Quoted passage =
# Thoughts on Morta?



## David M (Mar 11, 2009)

A bunch of carvers have gone down the road and are using it for pipes. Some carvers use it much more than others. Becker comes to mind as being someone who is leading the charge in it's popularity although many others use it as well.

Does anyone have a Morta pipe? How does it smoke and how does it compare to briar? Noticeable difference? Whats the difference? Lighter? Smokes cleaner? Hotter?

I imagine that carvers love the heck out of it because it's something new to work with. Anything new is probably exciting for artists. If any carvers are reading this - why do you like or don't like Morta? Does it feel like you have to use the wood because it is getting popular and you are trying to keep up with consumer demand?

For those that may not know much about it (which includes me) this is the definition of it. They use the word stone - fossilized into stone. So the stuff that pipes use is only part of the way there towards stone?

From Wikipedia:
*Morta* is a semi-fossilized wood. It is created when large trees are felled or overturned by geologic activity and become buried in an oxygen-limited fashion, usually in peat or clay. The wood is unable to rot normally so it begins the long process of fossilizing into stone. Morta is a generic term used to describe any semi-fossilized wood of this style.
Morta is found in various locations across the globe, usually in marshlands or moors. It is occasionally used in making tobacco pipes.


----------



## GuitarDan (Nov 26, 2009)

I wonder how it affects the ability to absorb moisture during the smoke?


----------



## TonyBrooklyn (Jan 28, 2010)

All i know is that in Italian Morta means dead.:bathbaby:


----------



## Mad Hatter (Apr 8, 2007)

TonyBrooklyn said:


> All i know is that in Italian Morta means dead.:bathbaby:


Well if it makes you feel better call it bog oak because that's what it is.

Mine smokes cool and as dry as any other pipe I have. Heats up fast with overpuffing but cools off twice as quickly. As a flavor of its own which some people say is great for latakia blends. I use mine for VAs


----------



## Davetopay (Jan 19, 2008)

Interesting! I'd like to know more.....


----------



## Mad Hatter (Apr 8, 2007)

Davetopay said:


> Interesting! I'd like to know more.....


Theyre carved from wood salvaged from bogs in europe and are textured like decayed wood that has turned to carbon. They're also very light, a little bit rare and a little pricey, but also gaining in popularity.

Here's two at the jamesislandpiper website

catalog_category


----------



## Twiggz (Feb 15, 2009)

Damn man! why did you have to post a link?!?!?! Now I want one:fear:

Must... resist... need to pay off debt first. 

I really like the look of the grain. Now if only he would make one with a ring of mamoth ivory in the stem... I'd be all over that.


----------



## MarkC (Jul 4, 2009)

Twiggz said:


> Damn man! why did you have to post a link?!?!?! Now I want one:fear:


No kidding, that was just evil!


----------



## Jack Straw (Nov 20, 2008)

Man, love that billiard.


----------



## Garys4598 (Jan 16, 2010)

The following is what I believe to be a very good site for information concerning the harvesting and use of morta in pipes, it is from the Talbert Pipes website: Talbert Morta: Creation

Here is the link to his website that shows many of his past morta creations: http://www.talbertpipes.pair.com/mortacatalog.shtml

Trever Talbert conveys in great detail the finding and harvesting, cutting and drying, shaping, etc., etc. of morta pipes.

Given material =
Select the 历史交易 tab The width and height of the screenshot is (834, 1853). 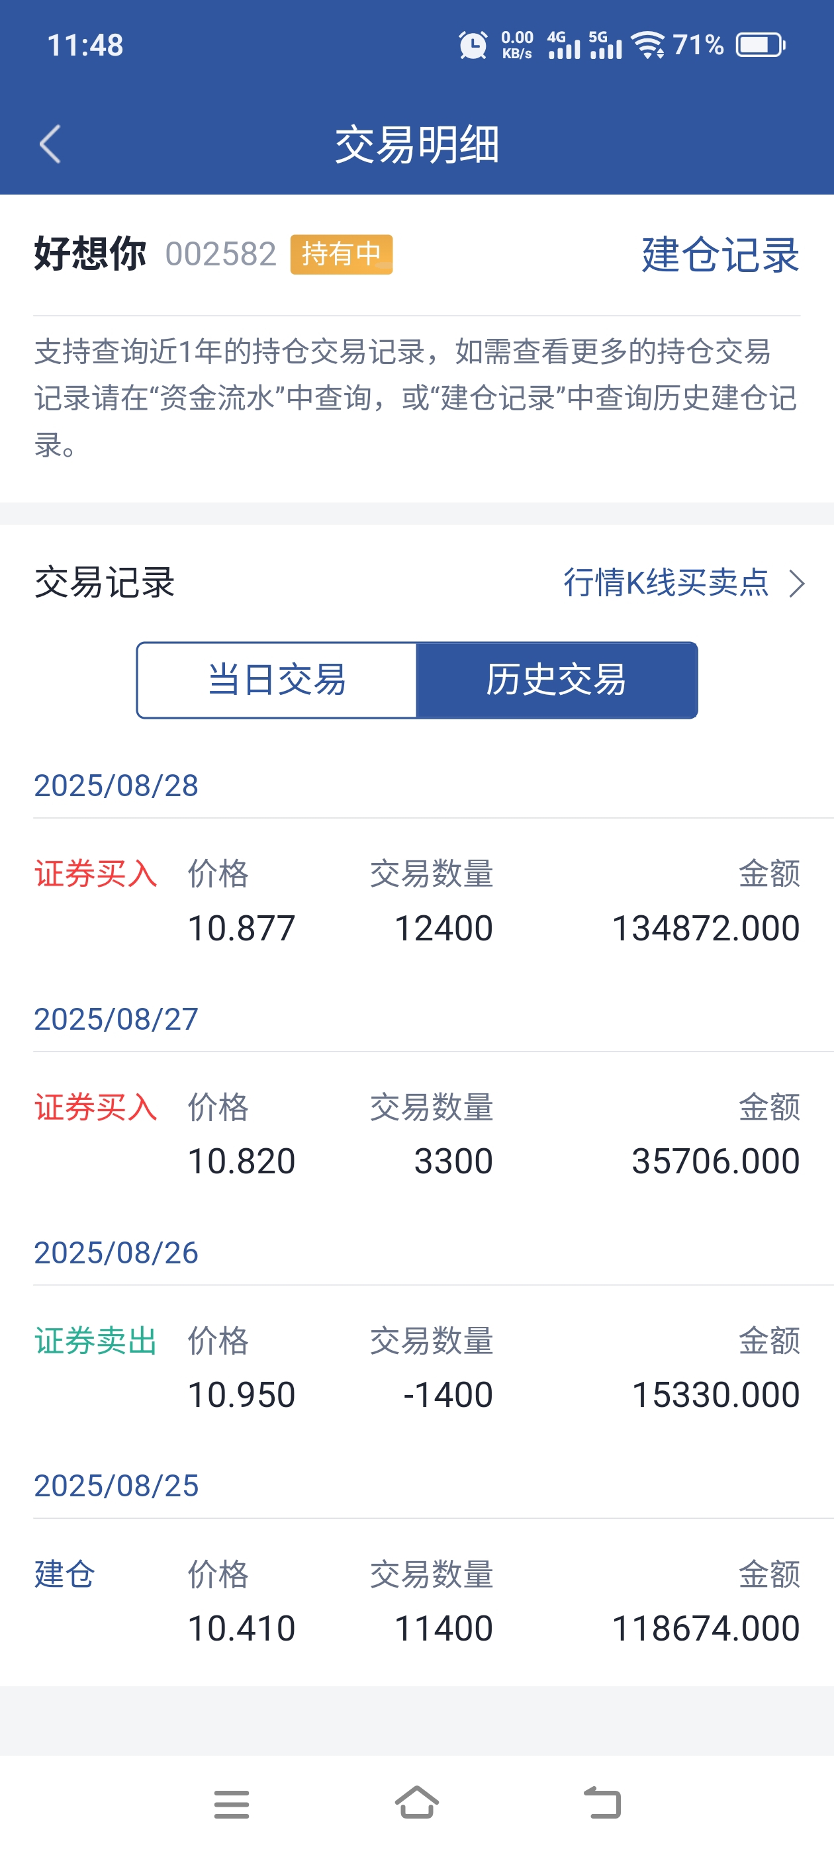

Directive =
Answer these from the thread on morta pipes:
(a) In the quoted Wikipedia definition, where is morta usually found?
(b) What other name does Mad Hatter give for morta?
(c) Which tobacco does Mad Hatter smoke in the morta pipe Mad Hatter owns?

Solution =
(a) In marshlands or moors.
(b) Bog oak.
(c) VAs.